** SOURCE EXTRACT **
-- begin --
$0 Utah Homeschool Quick-Start Checklist

How to Homeschool in Utah: Step-by-Step for New Families

Most parents who decide to homeschool in Utah spend more time second-guessing the paperwork than they do preparing their first lesson. That's because the internet is full of outdated instructions telling you to get an affidavit notarized — a requirement that was eliminated in 2025. If you're starting fresh, here's what the process actually looks like right now.

What Utah Requires (It's Less Than You Think)

Utah is one of the most homeschool-friendly states in the country. Under Utah Code §53G-6-204, homeschooling is treated as an exemption from compulsory public school attendance. The state does not require:

  • A specific curriculum or course list
  • Mandated instructional hours or attendance logs
  • Standardized testing
  • Teaching credentials or a college degree
  • Annual renewals or check-ins from the district

The only legal requirement is a one-time Notice of Intent filed with your local school district. You do this once per district of residence. If you never move, you never file again.

That changed from the previous "affidavit" system in May 2025 when HB 209 was signed into law. If you read instructions anywhere that mention notarization, those are outdated.

Step 1: Write Your Notice of Intent

Your Notice of Intent does not need to be a district-supplied form. Utah law explicitly allows you to write your own letter. It needs to include:

  • Your full name and home address
  • Your child's full name, date of birth, and grade level
  • A statement that you are assuming sole responsibility for your child's education under §53G-6-204

A one-page letter with those elements satisfies the statute. You do not need to list your curriculum, your teaching philosophy, or your educational background. Districts that ask for those things are asking for more than the law requires — you can politely decline.

Step 2: Submit to Your School District (Not the School)

The Notice of Intent goes to your school district's student services or enrollment office, not to your child's individual school. This distinction matters: if you hand it to the front desk secretary at the school building, it may sit in a pile or get misrouted. Submit directly to the district.
-- end --
** EXTRACTED INFORMATION **
-- begin --
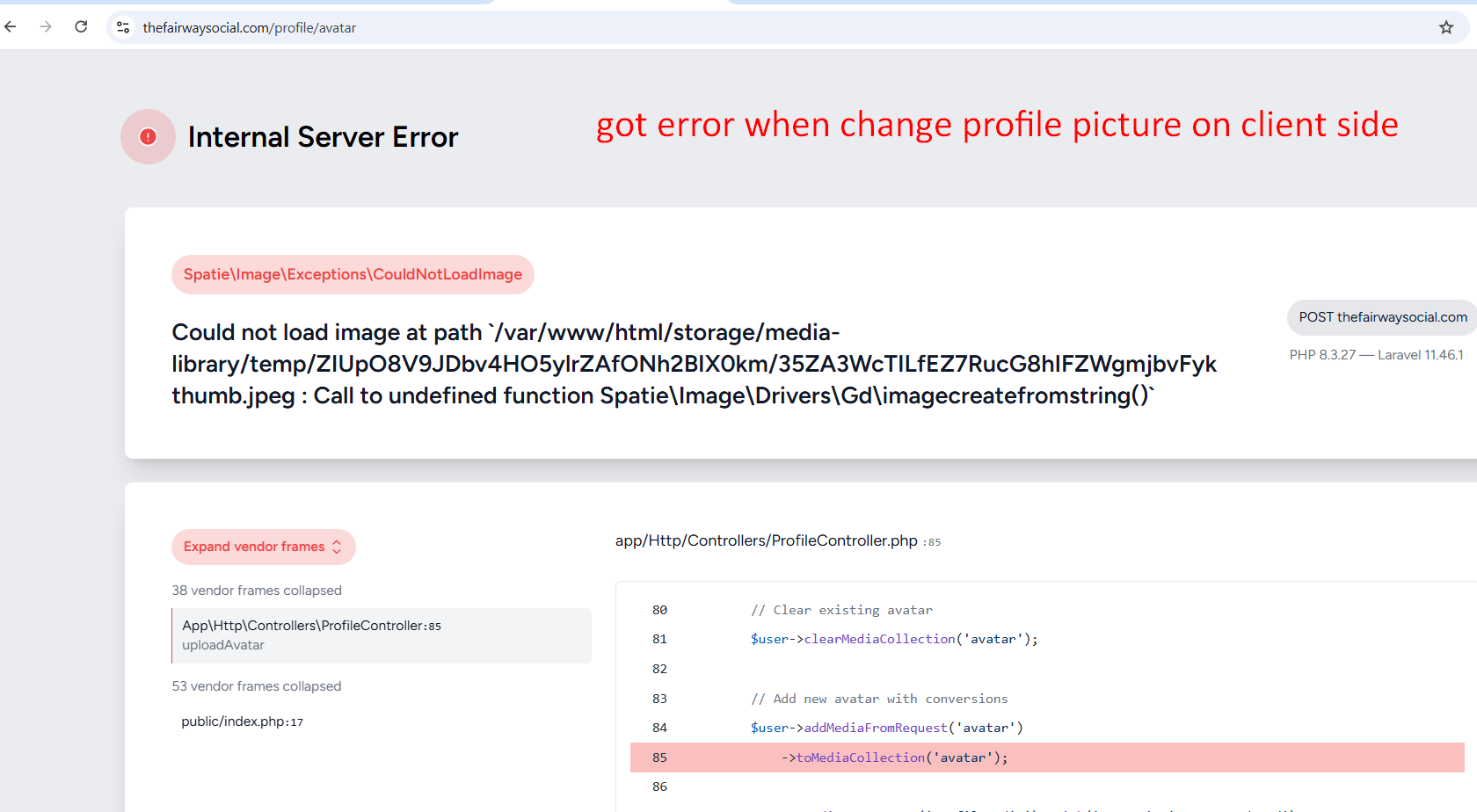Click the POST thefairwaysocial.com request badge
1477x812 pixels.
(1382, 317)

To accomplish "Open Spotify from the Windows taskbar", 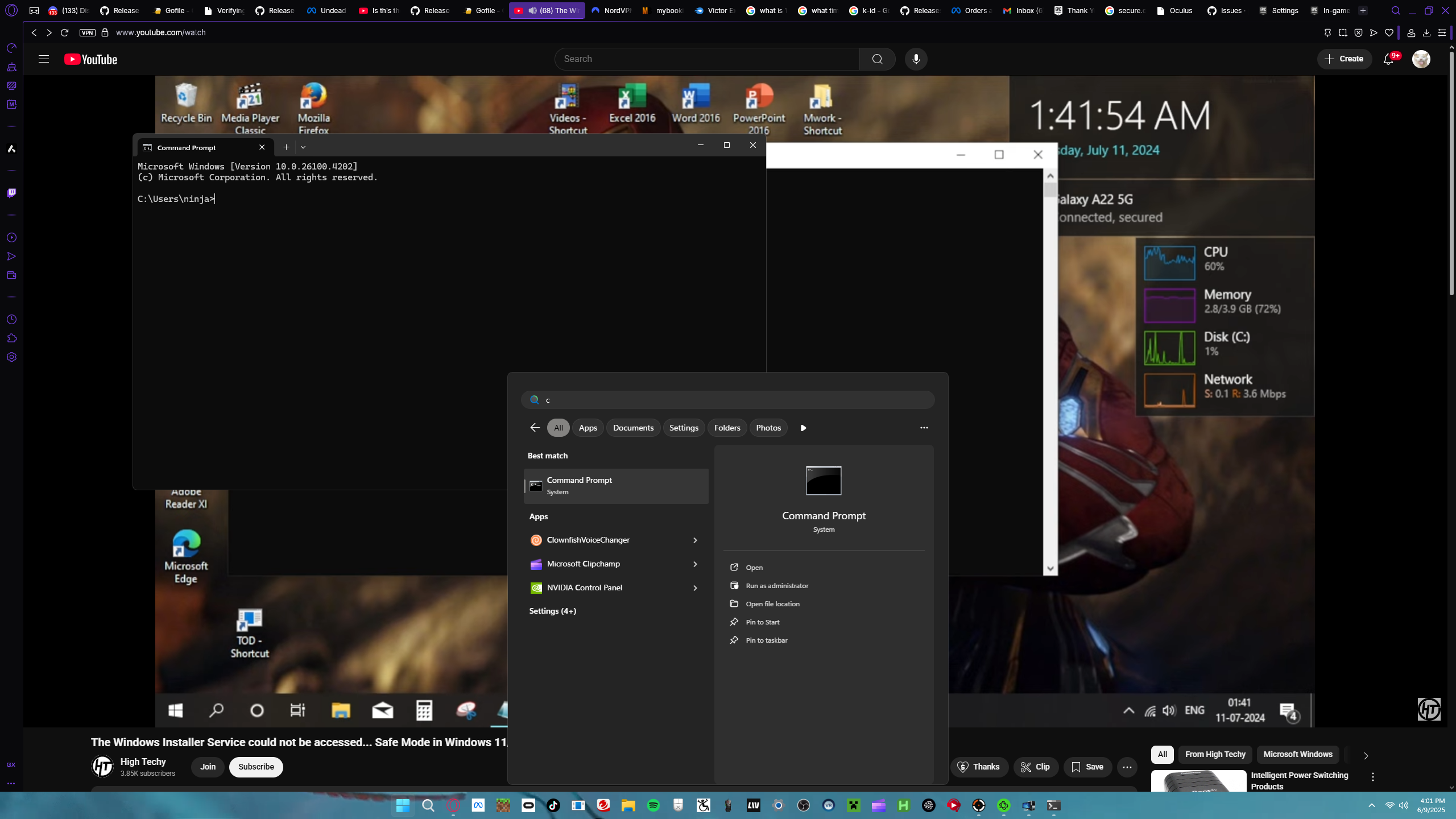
-- end --
-- begin --
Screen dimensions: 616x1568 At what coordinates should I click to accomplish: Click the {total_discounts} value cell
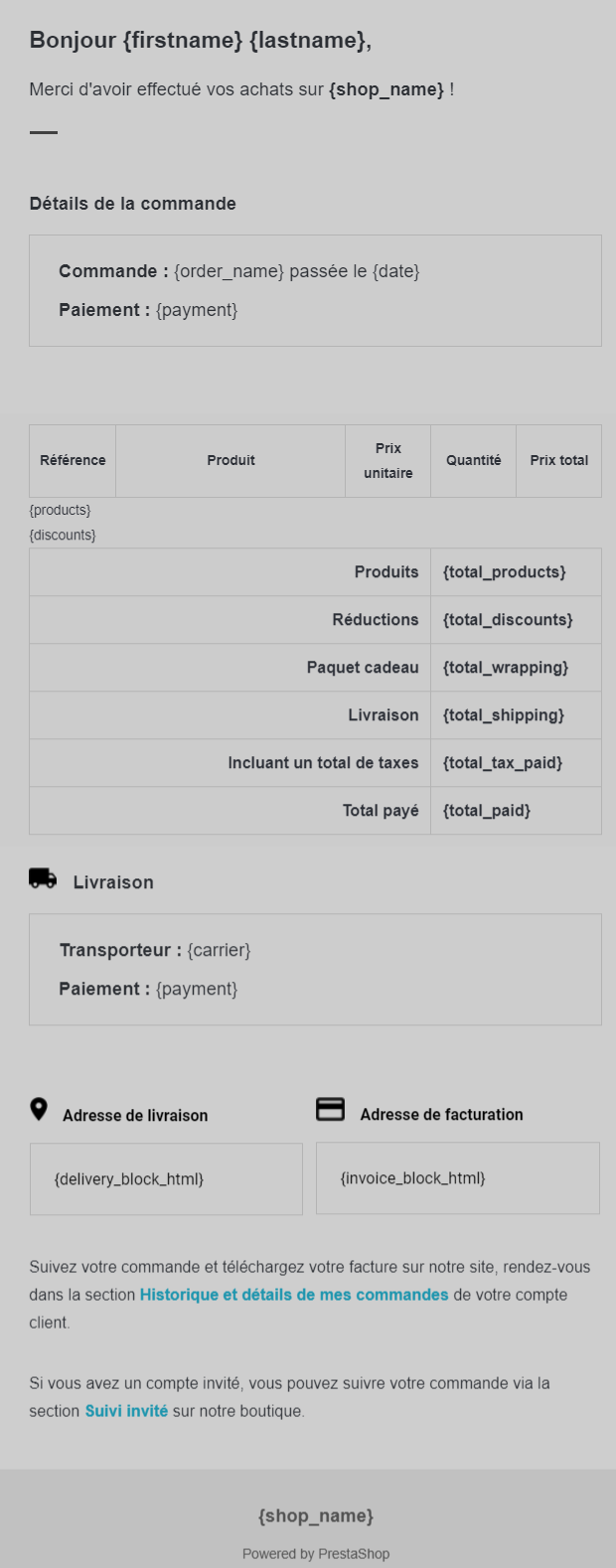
-- end --
-- begin --
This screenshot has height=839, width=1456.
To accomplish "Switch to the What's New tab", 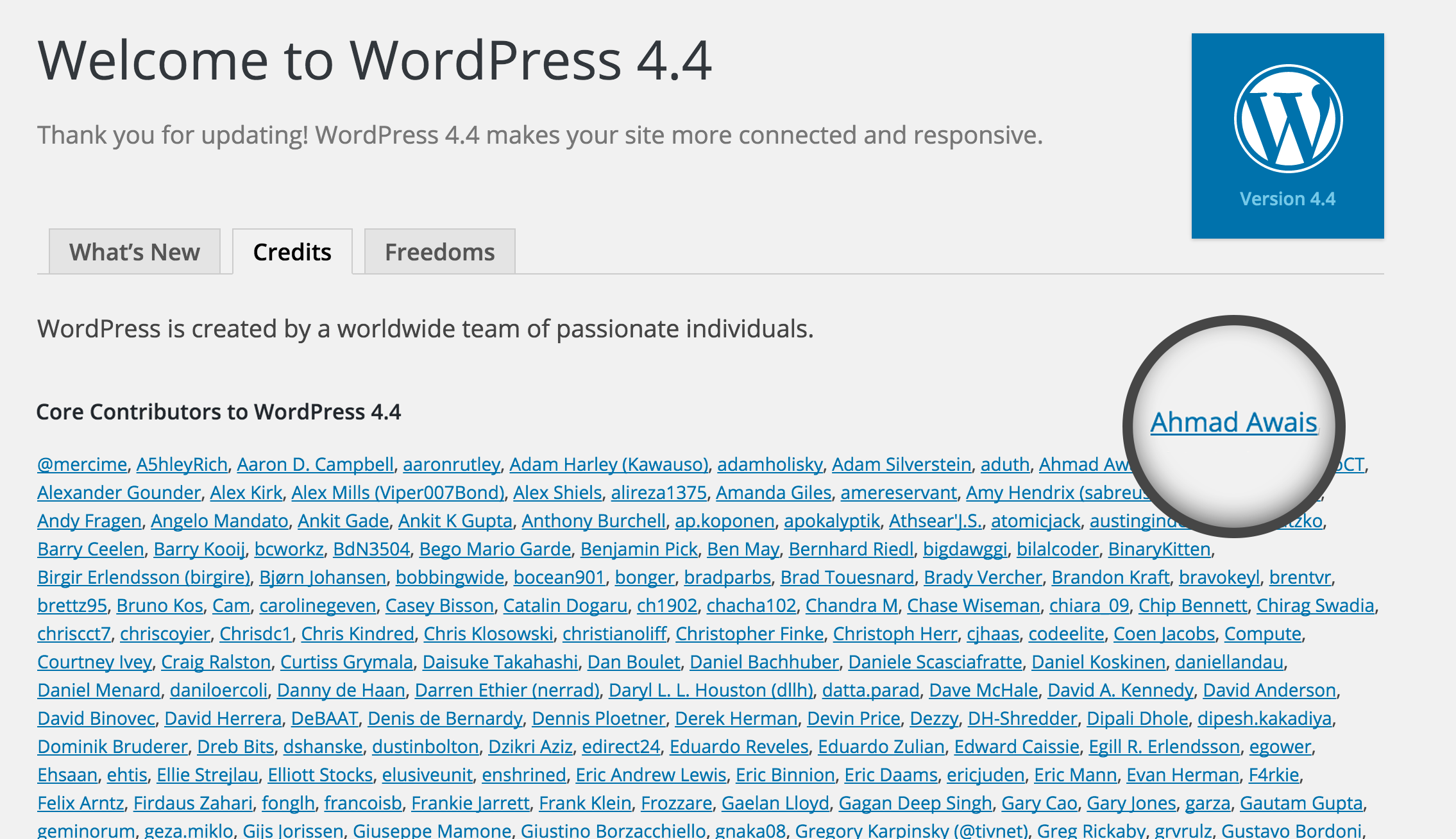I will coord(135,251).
-- end --
** YOUR TASKS **
**A.** According to the Utah homeschooling guide, what does the state not require? List every item.
**B.** Could you print the records from the line containing "Click the POST" through the line containing "Spotify from the", inclusive, leaving the pictures out?
The records have no connection to the Utah homeschooling guide.

** ANSWERS GIVEN **
**A.**
- A specific curriculum or course list
- Mandated instructional hours or attendance logs
- Standardized testing
- Teaching credentials or a college degree
- Annual renewals or check-ins from the district

**B.**
Click the POST thefairwaysocial.com request badge
1477x812 pixels.
(1382, 317)

To accomplish "Open Spotify from the Windows taskbar", 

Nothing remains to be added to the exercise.